There are more than a few cases where the movie based on the book is as good as or even better than the book. But this isn't normally the case. And this is for good reason. When you tell the same story in different mediums things do, in fact, work differently.
The difference between book and film is simply how much stuff you can cover. The story told in a book can be much grander, you can cover dozens or even hundreds of characters over generations of time. Each detail can be expounded upon, or it can take the sweep of centuries. The sheer size of a book can simply be far larger than that in a movie. Even television shows and miniseries tell much greater stories than a movie can. Because, after all you're talking about 90 to 250 minutes of time with a movie. In that time you must introduce the characters, establish the world, build to a climax, and wrap things up. You can end up trying to put dozens of different scenes in four TV episodes. Making it fit is, well, hard.
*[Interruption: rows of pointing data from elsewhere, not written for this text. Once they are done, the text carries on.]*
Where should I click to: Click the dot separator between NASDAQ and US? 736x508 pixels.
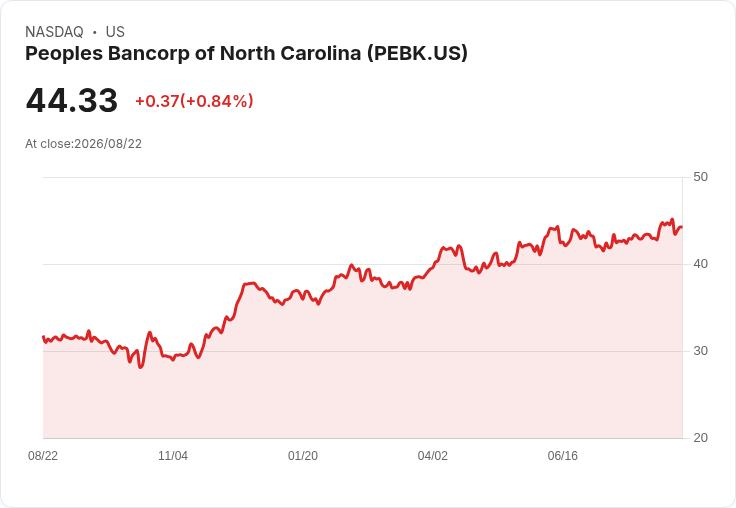[x=95, y=32]
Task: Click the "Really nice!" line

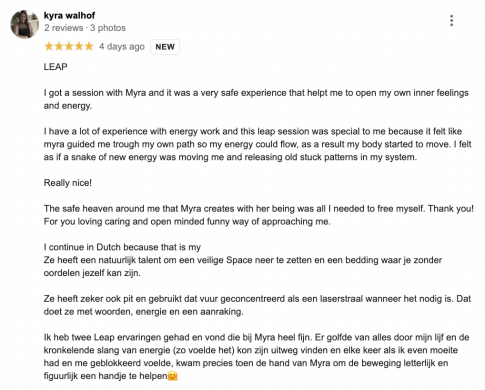Action: [68, 183]
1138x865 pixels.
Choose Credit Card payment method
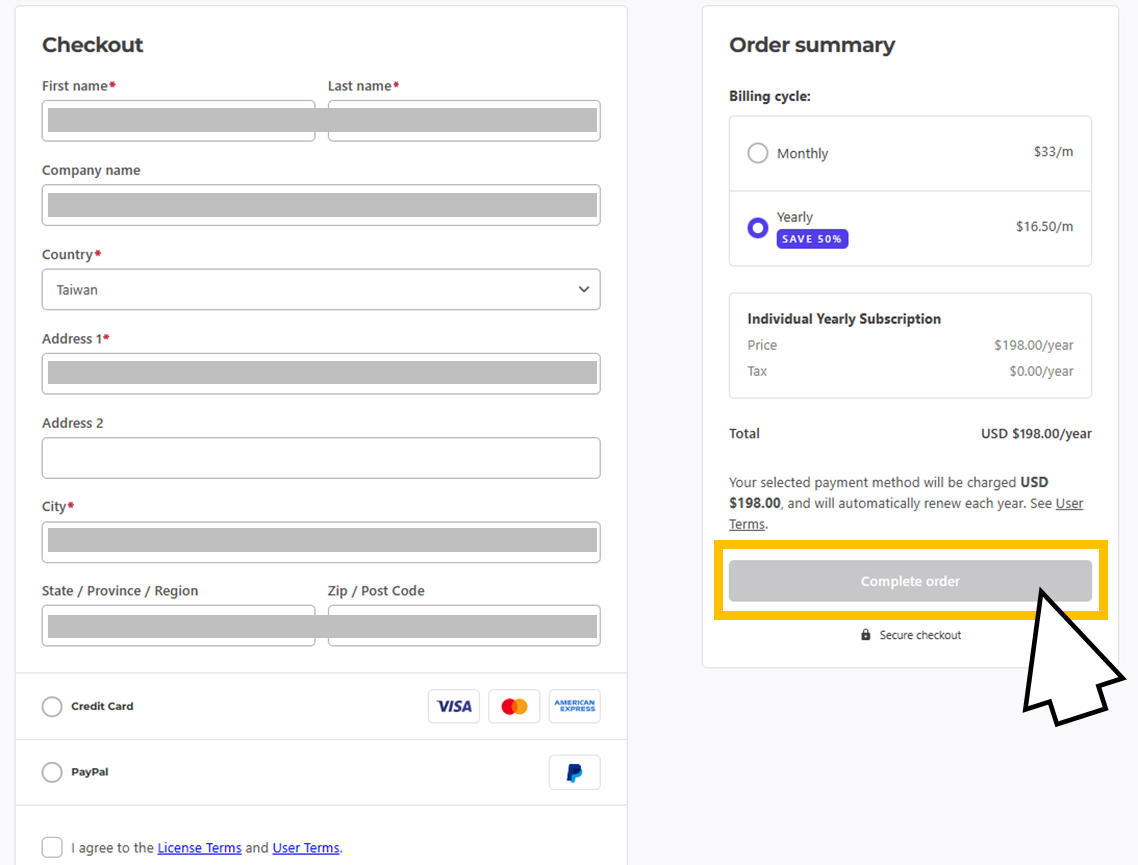pyautogui.click(x=52, y=706)
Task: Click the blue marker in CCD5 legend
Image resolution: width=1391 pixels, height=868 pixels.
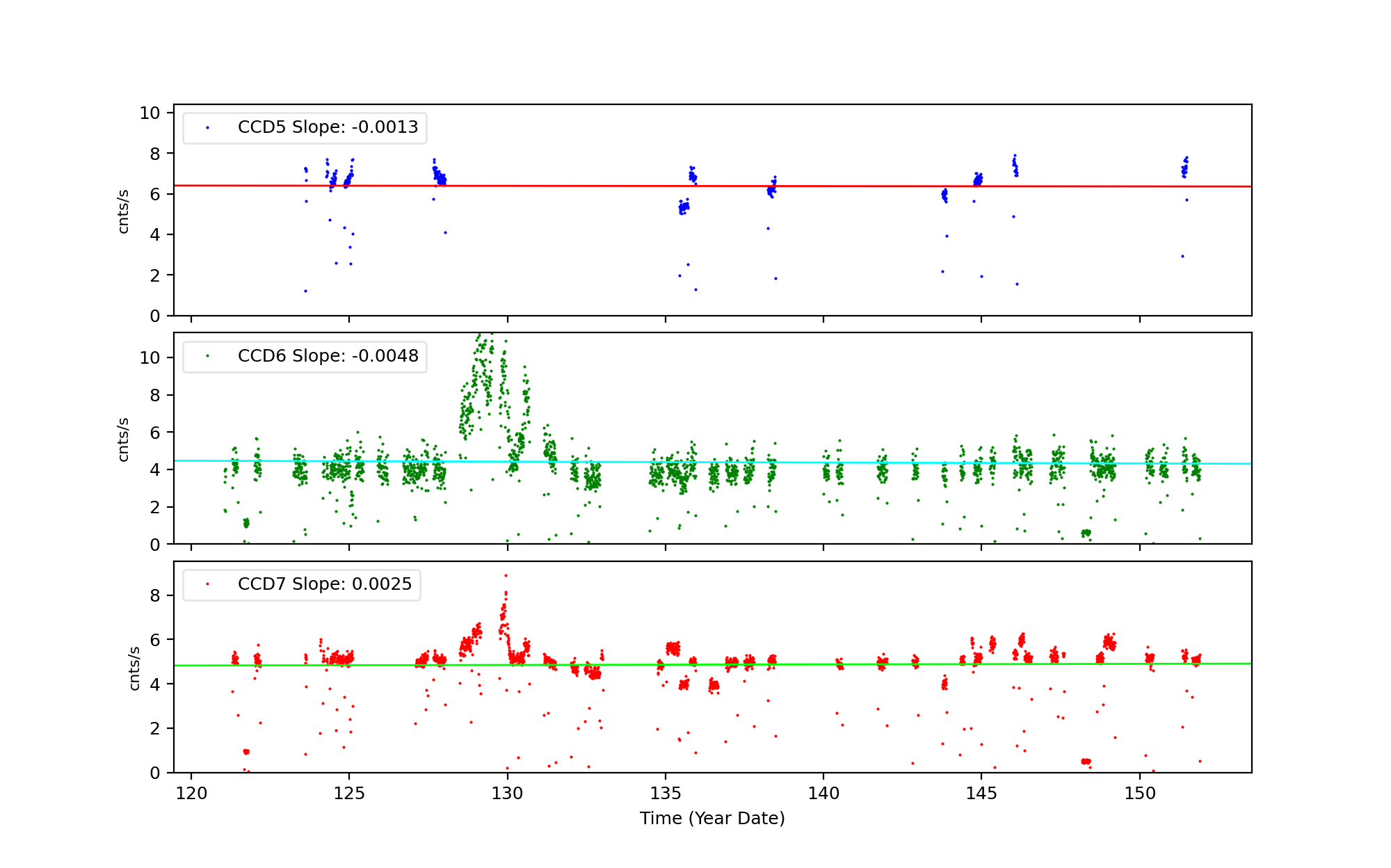Action: tap(207, 128)
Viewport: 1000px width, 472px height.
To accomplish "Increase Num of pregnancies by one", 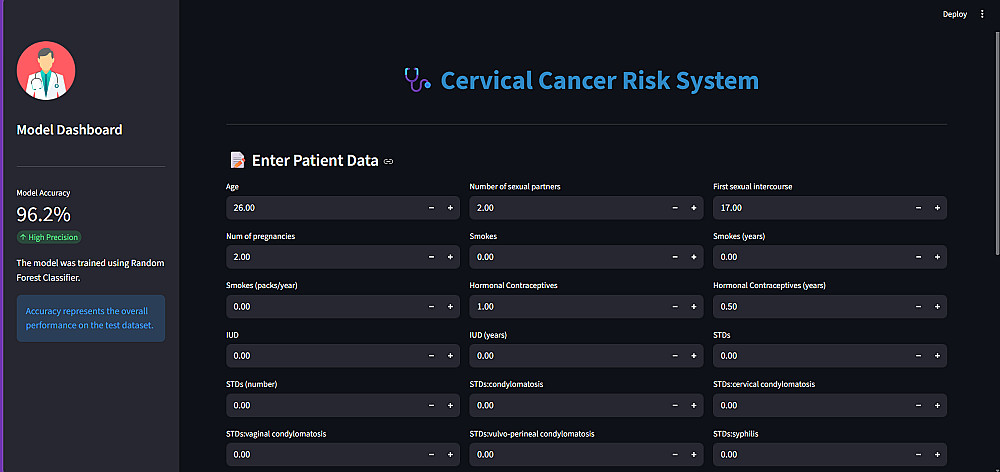I will tap(450, 257).
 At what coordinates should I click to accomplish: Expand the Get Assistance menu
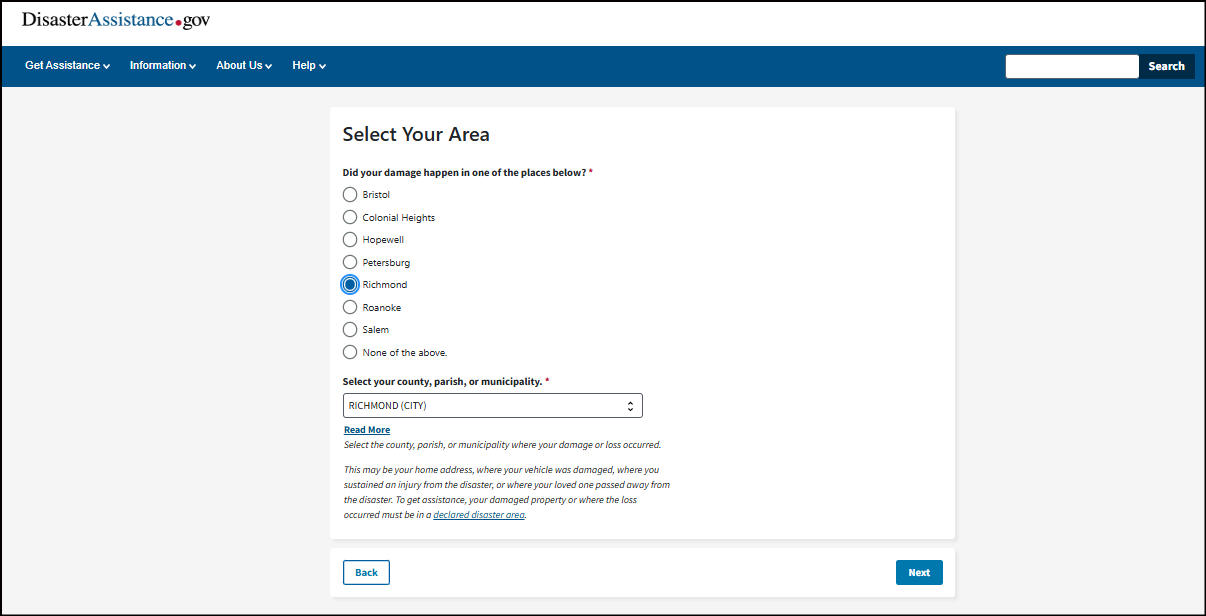point(67,66)
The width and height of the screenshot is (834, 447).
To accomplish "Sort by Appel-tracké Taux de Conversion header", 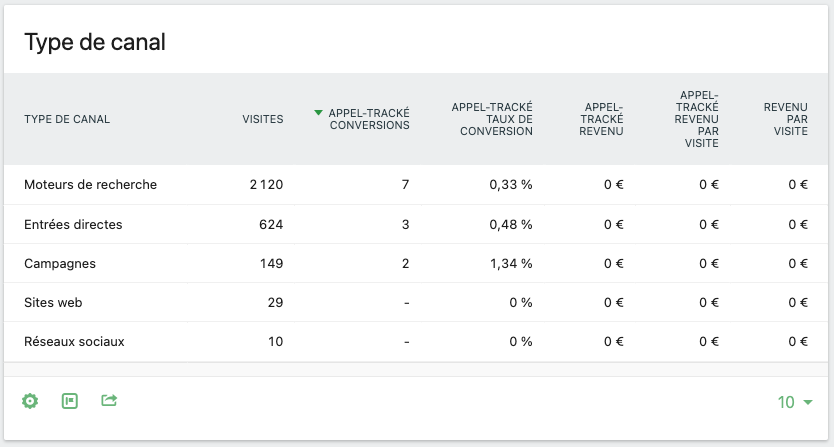I will click(x=492, y=119).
Another major reason movies often don't live up the book is the fact that we supply our own sets and characters for the books. If the book describes a beautiful woman then we supply our own idea of beauty. If it describes a creepy castle then we fill in the gaps with things that we find creepy. In a book, each one of us creates our own version of those things that suit us perfectly. This isn't true with a movie. In a movie they must hire a beautiful woman and design a castle that they feel is creepy. But, as with all such aesthetics, your mileage varies for this. Different people find different things scary, to different degrees. A hit for most people will be a miss for some, and when the atmosphere and meaning of the story depends upon these things working it is just so much harder.
All this being said, none of this stuff is insurmountable. It's just hard, sometimes it's much harder than people expect.